YOUR ASSIGNMENT: Exactly as given, transcribe each entry that follows.

Start of Block

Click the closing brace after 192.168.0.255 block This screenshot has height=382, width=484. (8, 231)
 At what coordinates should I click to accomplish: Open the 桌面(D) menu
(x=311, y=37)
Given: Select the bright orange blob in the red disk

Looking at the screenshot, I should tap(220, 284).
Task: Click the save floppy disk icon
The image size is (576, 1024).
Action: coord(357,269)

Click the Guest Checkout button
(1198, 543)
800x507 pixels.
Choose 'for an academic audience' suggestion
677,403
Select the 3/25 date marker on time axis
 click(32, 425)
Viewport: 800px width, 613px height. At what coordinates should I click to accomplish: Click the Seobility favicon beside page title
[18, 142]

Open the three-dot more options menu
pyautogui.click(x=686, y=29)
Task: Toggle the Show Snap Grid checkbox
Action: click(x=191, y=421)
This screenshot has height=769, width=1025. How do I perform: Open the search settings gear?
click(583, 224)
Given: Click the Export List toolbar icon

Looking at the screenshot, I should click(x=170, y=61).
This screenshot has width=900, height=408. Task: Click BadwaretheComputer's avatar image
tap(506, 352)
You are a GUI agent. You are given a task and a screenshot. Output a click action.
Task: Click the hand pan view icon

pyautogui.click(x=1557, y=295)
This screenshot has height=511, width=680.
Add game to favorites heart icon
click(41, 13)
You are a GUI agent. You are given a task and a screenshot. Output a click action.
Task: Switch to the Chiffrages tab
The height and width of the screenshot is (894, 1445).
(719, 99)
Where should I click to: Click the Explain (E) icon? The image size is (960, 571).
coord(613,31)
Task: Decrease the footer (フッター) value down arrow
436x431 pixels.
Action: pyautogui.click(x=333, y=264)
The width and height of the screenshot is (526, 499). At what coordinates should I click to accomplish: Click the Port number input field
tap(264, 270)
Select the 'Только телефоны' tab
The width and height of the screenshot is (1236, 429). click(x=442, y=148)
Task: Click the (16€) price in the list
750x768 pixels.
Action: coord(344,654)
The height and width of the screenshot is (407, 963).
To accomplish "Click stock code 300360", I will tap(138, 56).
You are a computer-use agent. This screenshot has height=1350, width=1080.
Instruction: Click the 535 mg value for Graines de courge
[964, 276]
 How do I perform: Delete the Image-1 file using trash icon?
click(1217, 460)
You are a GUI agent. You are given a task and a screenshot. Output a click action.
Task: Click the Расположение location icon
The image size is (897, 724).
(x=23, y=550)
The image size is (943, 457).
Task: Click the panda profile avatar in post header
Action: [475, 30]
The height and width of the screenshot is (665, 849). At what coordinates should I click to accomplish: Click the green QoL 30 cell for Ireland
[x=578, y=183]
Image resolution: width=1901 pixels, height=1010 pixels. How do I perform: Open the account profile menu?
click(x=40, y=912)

End of Block

ANSWER TO THIS EXERCISE:
Click the closing brace after 192.168.0.255 block This screenshot has height=382, width=484. (8, 231)
 At what coordinates should I click to accomplish: Open the 桌面(D) menu
(x=311, y=37)
Given: Select the bright orange blob in the red disk

Looking at the screenshot, I should tap(220, 284).
Task: Click the save floppy disk icon
The image size is (576, 1024).
Action: coord(357,269)

Click the Guest Checkout button
(1198, 543)
800x507 pixels.
Choose 'for an academic audience' suggestion
677,403
Select the 3/25 date marker on time axis
 click(32, 425)
Viewport: 800px width, 613px height. At what coordinates should I click to accomplish: Click the Seobility favicon beside page title
[18, 142]

Open the three-dot more options menu
pyautogui.click(x=686, y=29)
Task: Toggle the Show Snap Grid checkbox
Action: click(x=191, y=421)
This screenshot has height=769, width=1025. How do I perform: Open the search settings gear?
click(583, 224)
Given: Click the Export List toolbar icon

Looking at the screenshot, I should click(x=170, y=61).
This screenshot has width=900, height=408. Task: Click BadwaretheComputer's avatar image
tap(506, 352)
You are a GUI agent. You are given a task and a screenshot. Output a click action.
Task: Click the hand pan view icon

pyautogui.click(x=1557, y=295)
This screenshot has height=511, width=680.
Add game to favorites heart icon
click(41, 13)
You are a GUI agent. You are given a task and a screenshot. Output a click action.
Task: Switch to the Chiffrages tab
The height and width of the screenshot is (894, 1445).
(719, 99)
Where should I click to: Click the Explain (E) icon? The image size is (960, 571).
coord(613,31)
Task: Decrease the footer (フッター) value down arrow
436x431 pixels.
Action: pyautogui.click(x=333, y=264)
The width and height of the screenshot is (526, 499). At what coordinates should I click to accomplish: Click the Port number input field
tap(264, 270)
Select the 'Только телефоны' tab
The width and height of the screenshot is (1236, 429). click(x=442, y=148)
Task: Click the (16€) price in the list
750x768 pixels.
Action: coord(344,654)
The height and width of the screenshot is (407, 963).
To accomplish "Click stock code 300360", I will tap(138, 56).
You are a computer-use agent. This screenshot has height=1350, width=1080.
Instruction: Click the 535 mg value for Graines de courge
[964, 276]
 How do I perform: Delete the Image-1 file using trash icon?
click(1217, 460)
You are a GUI agent. You are given a task and a screenshot. Output a click action.
Task: Click the Расположение location icon
The image size is (897, 724).
(x=23, y=550)
The image size is (943, 457).
Task: Click the panda profile avatar in post header
Action: [475, 30]
The height and width of the screenshot is (665, 849). At what coordinates should I click to accomplish: Click the green QoL 30 cell for Ireland
[x=578, y=183]
Image resolution: width=1901 pixels, height=1010 pixels. How do I perform: Open the account profile menu?
click(x=40, y=912)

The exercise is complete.